What exactly does column-oriented mean?

It means that all the values in a column are stored together. This is in contrast to row-oriented, in which all the values for a row are stored together. Which organization is better depends on the access pattern of your application.

Many operations are more efficient with a column-oriented approach. In particular, operations that need to access a sequence of values from a particular column are much faster. If all the values in a column have the same size (which is true, by design, in kdb), things get even better. This type of access pattern is typical of the applications for which q and kdb are used.

To make this concrete, let's examine a column of 64-bit, floating point numbers:

q).Q.w[] `used
108464j
q)t: ([] f: 1000000 ? 1.0)
q).Q.w[] `used
8497328j
q)

As you can see, the memory needed to hold one million 8-byte values is only a little over 8MB. That's because the data are being stored sequentially in an array. To clarify, let's create another table:

q)u: update g: 1000000 ? 5.0 from t
q).Q.w[] `used
16885952j
q)

Both t and u are sharing the column f. If q organized its data in rows, the memory usage would have gone up another 8MB. Another way to confirm this is to take a look at k.h.

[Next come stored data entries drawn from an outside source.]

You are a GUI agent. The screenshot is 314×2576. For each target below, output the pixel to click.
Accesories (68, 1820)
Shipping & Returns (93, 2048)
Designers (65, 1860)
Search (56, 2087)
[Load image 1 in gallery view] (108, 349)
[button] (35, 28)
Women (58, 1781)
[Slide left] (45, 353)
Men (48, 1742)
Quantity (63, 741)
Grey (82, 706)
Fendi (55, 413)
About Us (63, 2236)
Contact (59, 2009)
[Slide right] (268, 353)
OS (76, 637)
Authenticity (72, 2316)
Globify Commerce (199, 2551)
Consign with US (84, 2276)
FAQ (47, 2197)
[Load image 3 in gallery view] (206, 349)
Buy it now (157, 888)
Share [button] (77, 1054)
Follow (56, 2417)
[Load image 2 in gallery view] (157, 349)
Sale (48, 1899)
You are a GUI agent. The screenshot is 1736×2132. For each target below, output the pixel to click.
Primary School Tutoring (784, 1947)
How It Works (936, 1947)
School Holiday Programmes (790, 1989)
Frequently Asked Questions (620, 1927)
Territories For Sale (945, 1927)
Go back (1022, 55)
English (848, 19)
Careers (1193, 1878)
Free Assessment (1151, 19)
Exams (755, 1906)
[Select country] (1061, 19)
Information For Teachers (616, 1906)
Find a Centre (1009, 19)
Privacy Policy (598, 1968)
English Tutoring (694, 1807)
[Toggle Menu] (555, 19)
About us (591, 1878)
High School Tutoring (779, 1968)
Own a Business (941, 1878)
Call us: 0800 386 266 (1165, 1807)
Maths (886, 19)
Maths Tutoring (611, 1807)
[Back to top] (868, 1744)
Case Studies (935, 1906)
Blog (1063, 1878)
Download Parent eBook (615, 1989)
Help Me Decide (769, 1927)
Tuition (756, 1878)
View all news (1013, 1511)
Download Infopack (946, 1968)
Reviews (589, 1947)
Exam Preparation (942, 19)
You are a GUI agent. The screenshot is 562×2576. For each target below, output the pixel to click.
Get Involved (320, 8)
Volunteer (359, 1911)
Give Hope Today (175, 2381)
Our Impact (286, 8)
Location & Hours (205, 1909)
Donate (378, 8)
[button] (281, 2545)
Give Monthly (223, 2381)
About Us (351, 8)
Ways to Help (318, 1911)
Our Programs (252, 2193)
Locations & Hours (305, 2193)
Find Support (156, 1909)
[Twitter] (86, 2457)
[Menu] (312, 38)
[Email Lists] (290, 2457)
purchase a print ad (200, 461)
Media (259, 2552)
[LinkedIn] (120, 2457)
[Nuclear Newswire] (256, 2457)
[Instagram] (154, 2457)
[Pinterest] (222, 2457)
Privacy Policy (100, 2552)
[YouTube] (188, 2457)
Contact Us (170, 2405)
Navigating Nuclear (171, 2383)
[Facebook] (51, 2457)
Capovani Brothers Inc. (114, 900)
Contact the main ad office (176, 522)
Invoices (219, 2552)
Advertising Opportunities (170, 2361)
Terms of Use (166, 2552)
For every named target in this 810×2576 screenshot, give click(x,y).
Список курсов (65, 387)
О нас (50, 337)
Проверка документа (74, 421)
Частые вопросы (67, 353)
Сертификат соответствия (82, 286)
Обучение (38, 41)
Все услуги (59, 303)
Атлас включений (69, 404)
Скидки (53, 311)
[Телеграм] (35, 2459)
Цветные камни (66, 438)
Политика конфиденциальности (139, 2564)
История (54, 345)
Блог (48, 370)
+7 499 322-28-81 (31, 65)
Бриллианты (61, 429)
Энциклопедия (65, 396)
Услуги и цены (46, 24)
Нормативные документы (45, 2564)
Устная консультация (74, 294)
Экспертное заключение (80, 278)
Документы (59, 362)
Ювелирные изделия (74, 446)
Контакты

Now let's see what happens when we write the table to disk:

q)`:t/ set t
`:t/
q)\ls -l t
"total 15632"
"-rw-r--r-- 1 kdbfaq staff 8000016 May 29 19:57 f"
q)

16 bytes of overhead. Clearly, all of the numbers are being stored sequentially on disk. Efficiency is about avoiding unnecessary work, and here we see that q does exactly what needs to be done when reading and writing a column - no more, no less.

OK, so this approach is space efficient. How does this data layout translate into speed?

If we ask q to sum all 1 million numbers, having the entire list packed tightly together in memory is a tremendous advantage over a row-oriented organization, because we'll encounter fewer misses at every stage of the memory hierarchy. Avoiding cache misses and page faults is essential to getting performance out of your machine.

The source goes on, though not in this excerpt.